Version 1: Google App Engine
These choices were great for getting started quickly and we launched our MVP without a hitch. However, a year later after lots of great feedback and increasing traction it became clear we needed something new for 2 main reasons:
- Google App Engine only supports Servlet API 2.5, which is ancient. The fact that Google ignores requests to support API 3+ is seen by some as the writing on the wall for Java support on GAE.
So, despite many smart people claiming that you should never rewrite something from scratch, we decided to go ahead and do it anyway. It turned out to be a big success, partially because we didn’t migrate the old data.
Version 2: Enter Elixir and Phoenix
The decision to go with Phoenix/Elixir was not motivated by any deep-seated conviction that this was going to be The Great Leap Forward. It was more a healthy curiosity for an interesting new project. We had heard the buzz building in the distance and we felt like getting our hands dirty.
The rewrite of Kittysplit began in January 2015 and we had the first working prototype a week later. We had a feature-complete beta version in March and released to production in May. Overall, it was a flawless experience. It would have been even quicker if we hadn’t added some new features and redesigned the app in the process. We also translated everything, added ridiculous-mode test coverage and created an awesome build pipeline.
When we began development, both Elixir and Phoenix had not had their final initial releases but this was not a problem at all. Their creators, José Valim and Chris McCord, were both available on IRC and very helpful and friendly.
The performance of Elixir and Phoenix is spectacular. We haven’t done any benchmarking but the application is now clearly much more responsive, something that our users have actively noticed. And this despite the fact that our app went from being client-side to server-side!

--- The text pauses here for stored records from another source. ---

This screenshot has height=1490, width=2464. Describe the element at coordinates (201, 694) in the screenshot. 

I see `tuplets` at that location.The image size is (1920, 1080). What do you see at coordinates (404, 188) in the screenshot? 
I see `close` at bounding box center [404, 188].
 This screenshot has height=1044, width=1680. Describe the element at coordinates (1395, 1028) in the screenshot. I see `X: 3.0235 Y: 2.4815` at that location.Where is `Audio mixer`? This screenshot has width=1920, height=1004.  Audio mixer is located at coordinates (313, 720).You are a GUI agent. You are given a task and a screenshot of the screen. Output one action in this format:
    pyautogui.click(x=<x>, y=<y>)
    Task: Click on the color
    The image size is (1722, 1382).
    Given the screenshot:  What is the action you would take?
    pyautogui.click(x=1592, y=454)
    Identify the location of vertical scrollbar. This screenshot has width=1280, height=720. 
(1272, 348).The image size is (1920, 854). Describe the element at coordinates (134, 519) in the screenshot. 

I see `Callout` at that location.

We currently run Kittysplit on 2 very moderately sized Digital Ocean virtual servers, which do the job of serving 2.000 users and 10.000 page-views per day without breaking a sweat. They are both 2 GB, 2 CPU machines with a 40 GB SSD. Due to their light-weight specs we even sometimes refer to them as toasters.
We are very happy with the choice we made and have learned a bunch. Sadly we haven’t required channels yet but we’ll find a feature that needs them soon enough (aka developer-candy-driven development).